Every year, thousands of people will enter an anti-abortion center and not even realize it. And now, where the reality now matches the incendiary rhetoric Maleeha heard ten years ago about abortion being banned in Texas, anti-abortion centers continue to peddle misinformation – with taxpayer dollars.

Maleeha, like many in the reproductive rights movement, no longer uses the phrase crisis pregnancy center because they do not believe these places adequately address those that are actually in crisis. Before Senate Bill 8 went into effect in 2021, anti-abortion centers outnumbered abortion clinics nearly 9 to 1 in Texas. In the last two years, Texas has poured $100 million into anti-abortion centers. Many of these centers will find strategic locations, like near a college campus, and advertise free services in order to reign in unsuspecting patients. 

Erika Galindo, who is an organizer with the Lilith Fund, another abortion fund in Texas, sees this every day in her occupation. “It’s just so common, unfortunately,” she told Texas Signal about patients she meets who have previously been to an anti-abortion center. “The thing I find scary about it, is that it’s funded by the state,” says Galindo. 

Abortion storytelling, a tool that many reproductive rights organizations utilize to combat against the stigma of abortion has also helped many former patients of anti-abortion centers begin to process and heal from their experience. Galindo describes the work of abortion storytellers who talk about that “weird and ugly feeling” somebody might have felt at an anti-abortion center as vital. “You’re not alone in that,” she says.

On their website, Lilith Fund has a letter from a client, Melissa, who was at one time a patient of Dr. Ingrid Skop, an anti-abortion doctor who has claimed that children as young as nine can safely give birth.  Melissa ended up seeing another doctor and realized while watching hearings about Dr. Skop’s background. “After hearing your testimony, and learning you run crisis pregnancy centers, or anti-abortion fake clinics, I thank my lucky stars you played zero part in my pregnancy journey,” she writes.

Maleeha also has a familiarity with Dr. Skop, who was recently named to a maternal mortality committee in Texas. She testified at the same congressional hearing as Dr. Skop in 2021. Maleeha would end up switching seats with Dr. Ghazalah Moayedi, who was also testifying, because of her anger and frustration at Dr. Skop’s role in perpetuating anti-abortion centers in the state (among many other actions).

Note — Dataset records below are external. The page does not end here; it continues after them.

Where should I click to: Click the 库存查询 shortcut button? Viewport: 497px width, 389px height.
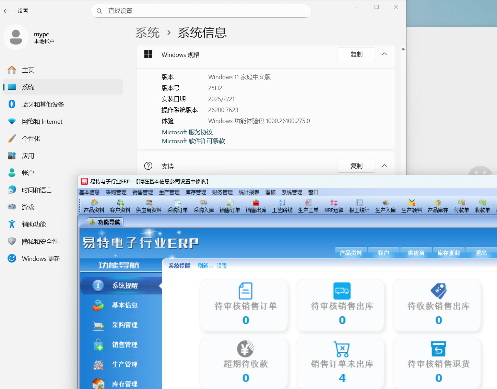448,253
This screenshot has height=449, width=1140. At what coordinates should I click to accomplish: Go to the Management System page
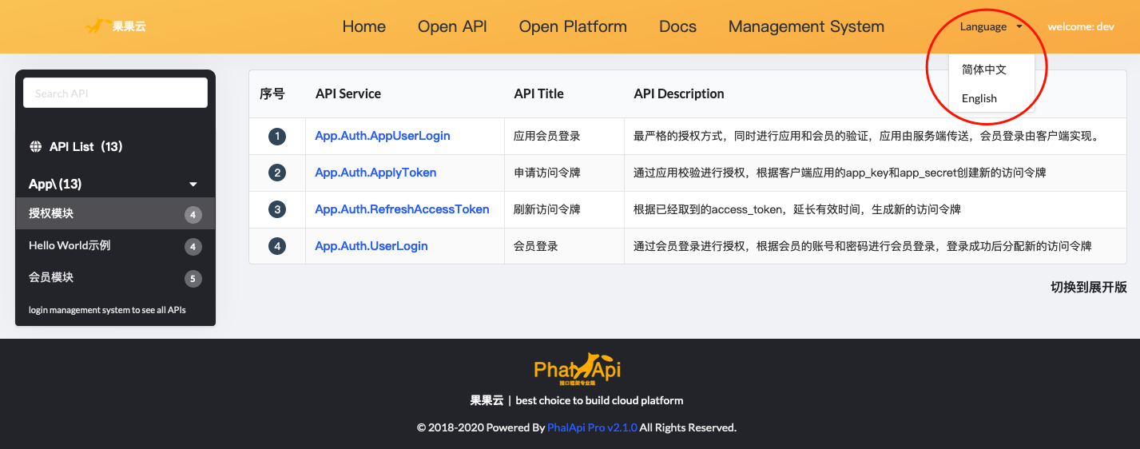click(806, 26)
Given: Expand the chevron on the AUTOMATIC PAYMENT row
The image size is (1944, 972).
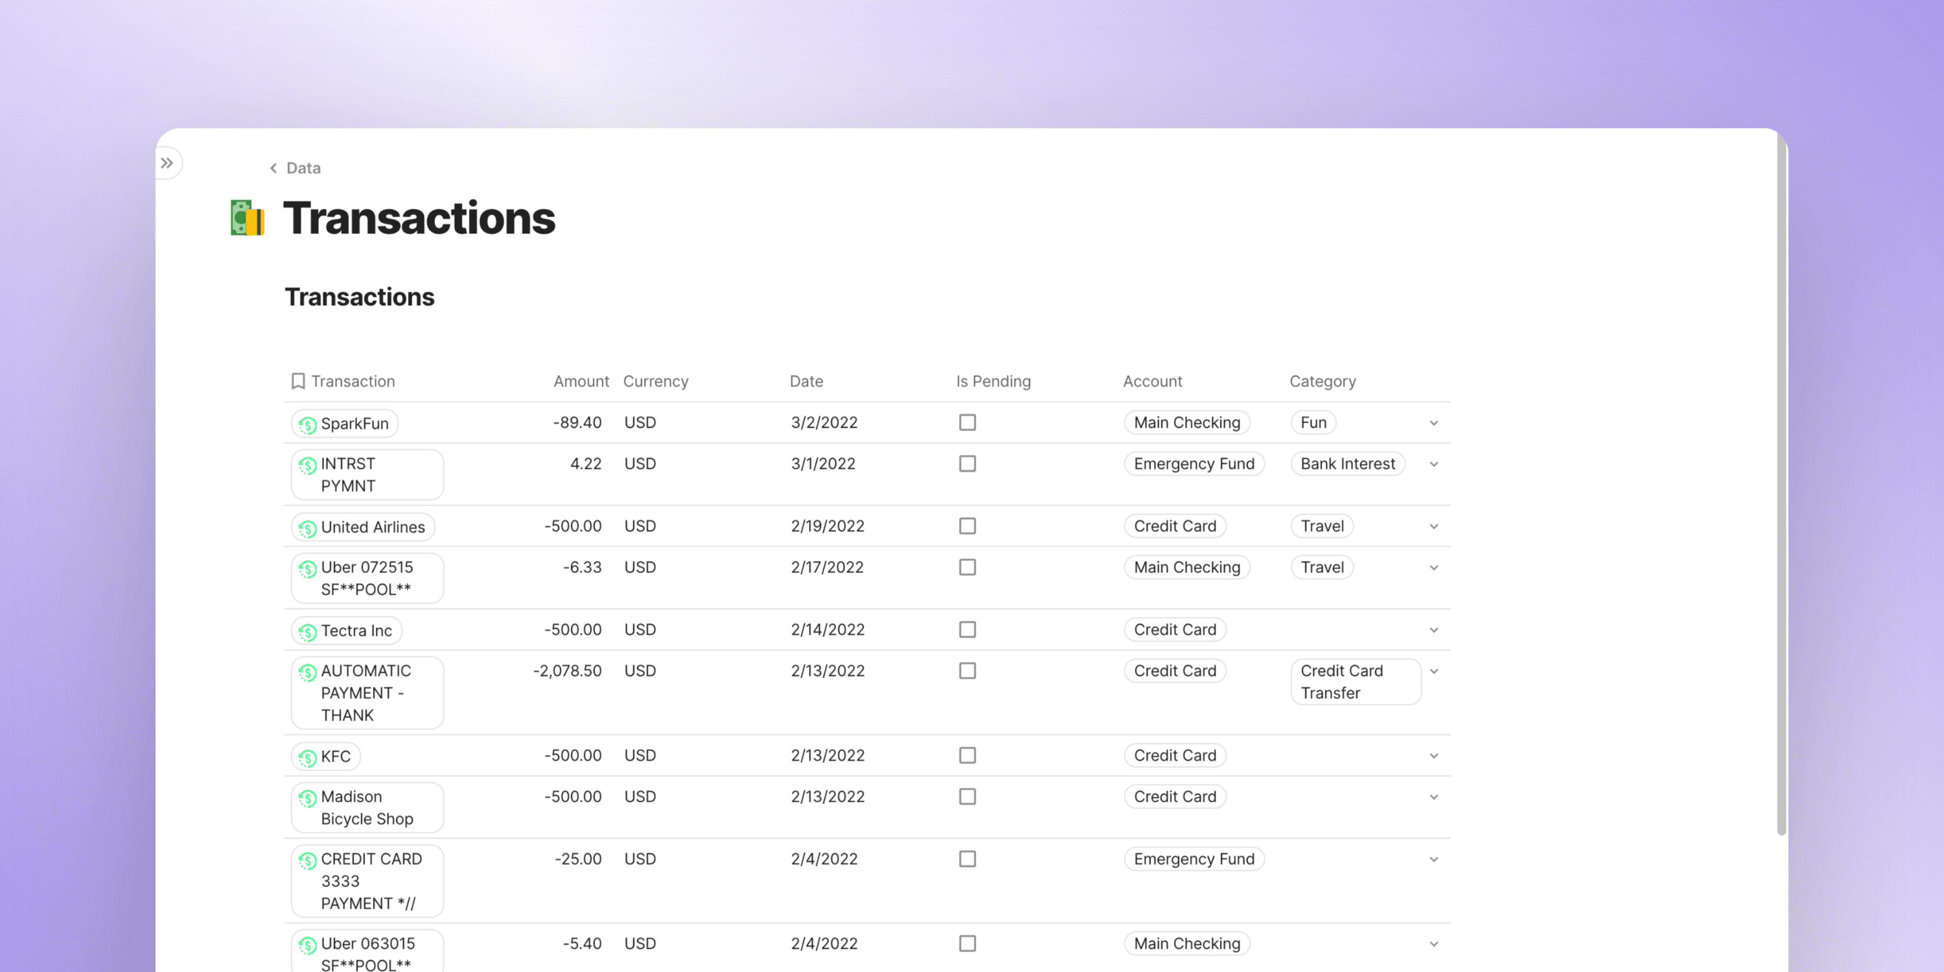Looking at the screenshot, I should point(1433,670).
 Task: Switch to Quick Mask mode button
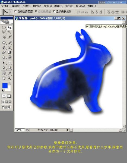coord(9,96)
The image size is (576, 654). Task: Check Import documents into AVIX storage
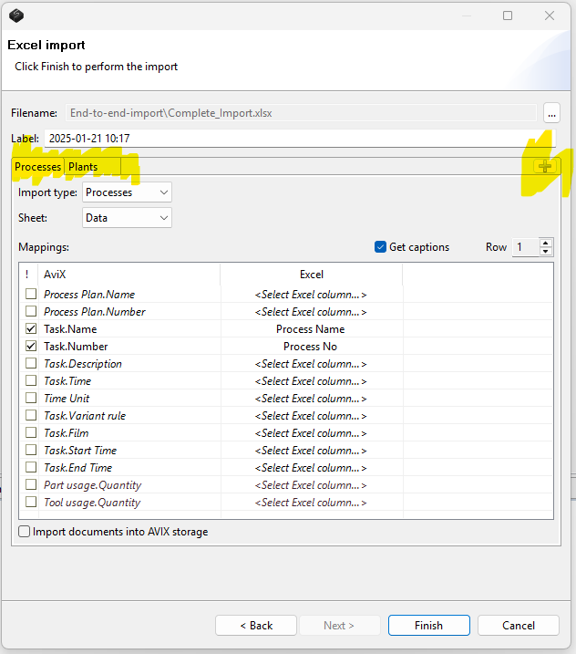[x=25, y=532]
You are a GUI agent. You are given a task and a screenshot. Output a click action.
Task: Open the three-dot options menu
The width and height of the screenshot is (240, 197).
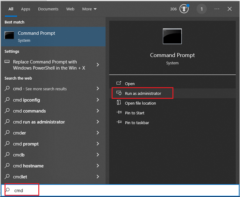pyautogui.click(x=217, y=9)
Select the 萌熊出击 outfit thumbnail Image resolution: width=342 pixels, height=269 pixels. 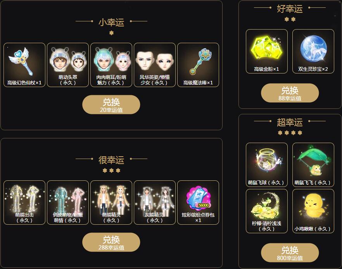[24, 203]
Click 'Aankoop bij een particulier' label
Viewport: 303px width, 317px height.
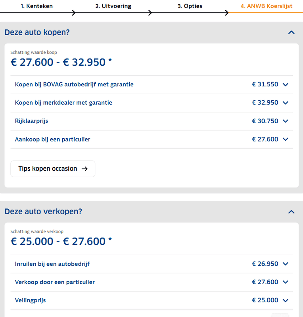pos(53,139)
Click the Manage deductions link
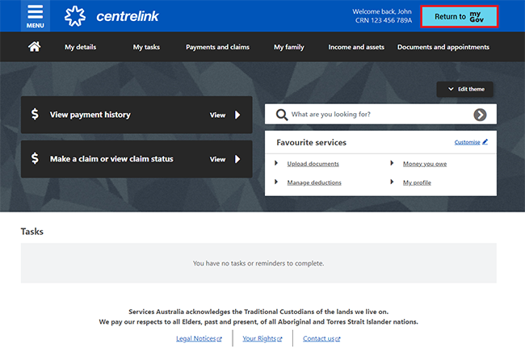 (314, 182)
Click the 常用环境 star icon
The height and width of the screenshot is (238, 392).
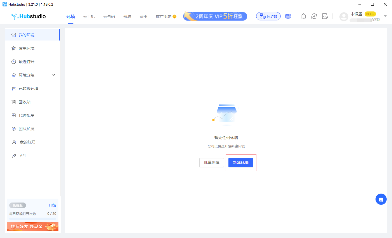point(14,48)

TEA Fund has created a whole campaign spearheaded around anti-abortion centers. The My Choice: Not a Crisis campaign will simultaneously tell the stories of people harmed by anti-abortion centers while also working towards dismantling their power in a state like Texas.

Even being in a state with a near-total abortion ban, Maleeha doesn’t feel like the work of organizations like TEA Fund has changed. And the work is even more necessary. “If anything [anti-abortion centers] are more emboldened because they are the [often] the only place people go to now with that factual misinformation.”

Maleeha recently learned of a woman who believed she was making an appointment at a clinic in New Mexico for an abortion. Despite financial hardships, she traveled hundreds of miles only to learn when she arrived that the “clinic” was actually an anti-abortion center.

It took Maleeha back to her own experience. “I can’t imagine how angry I would be if that happened to me.”